Writing as an ordinary member of the public it is my personal opinion that this is a critical turning point in our national affairs and it seems beyond co-incidence that you two particular individuals now head the two great departments of state best placed to push the necessary changes through. In my view there would be no other two members of the Cabinet of your coalition government whose instincts I would rather trust in making the coming crucial decisions.
The reality of the scale of spending cuts now faced by the country makes imperative a complete re-appraisal of our policies.
I suggest we approach our senior Commonwealth partners, Australia and Canada, with a view to merging all our armed forces, with a one third share/commitment from each country.

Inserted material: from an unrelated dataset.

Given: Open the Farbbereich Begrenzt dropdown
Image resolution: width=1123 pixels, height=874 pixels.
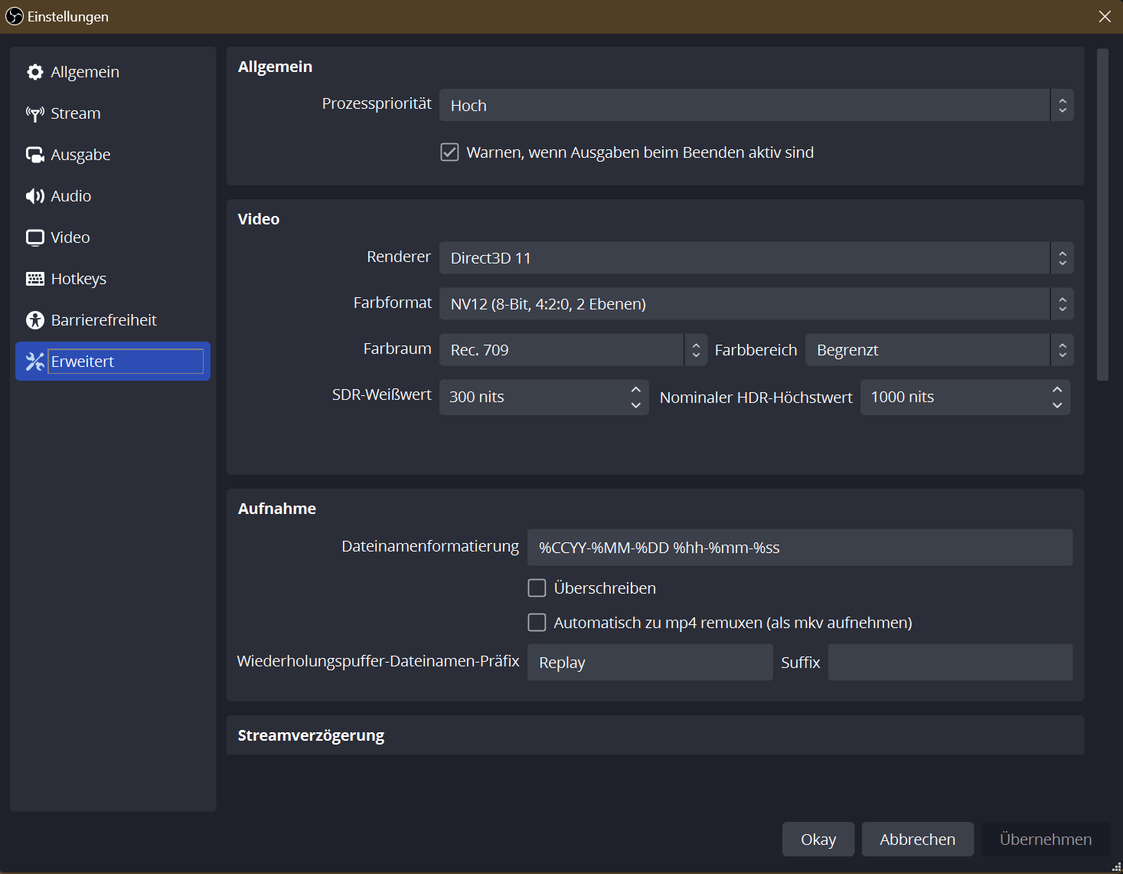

The nature of the global threats we now face clearly cannot be adequately countered from our resources alone. The increased spending for the EEAS of Baroness Ashton must be vetoed because a common EU foreign policy, if achievable, seems unlikely to either work in Britain's interests nor be backed with sufficient resources given the recent acceptance by the ECB of Government Bonds of dubious worth as collateral for previously unimaginable amounts of future commitments.
I therefore also propose as an incentive for our future partners that Britain's Trident fleet of submarines be placed at the disposal of this new defence force, with a triple lock for each of the Prime Ministers of the three countries other than in the event of a nuclear attack upon one of our nations, in which event the premier of the attacked country would be empowered to solely authorise the launch of missiles. Britain's vote and veto at the UN Security Council could similarly be made subject to co-ordination with these two countries.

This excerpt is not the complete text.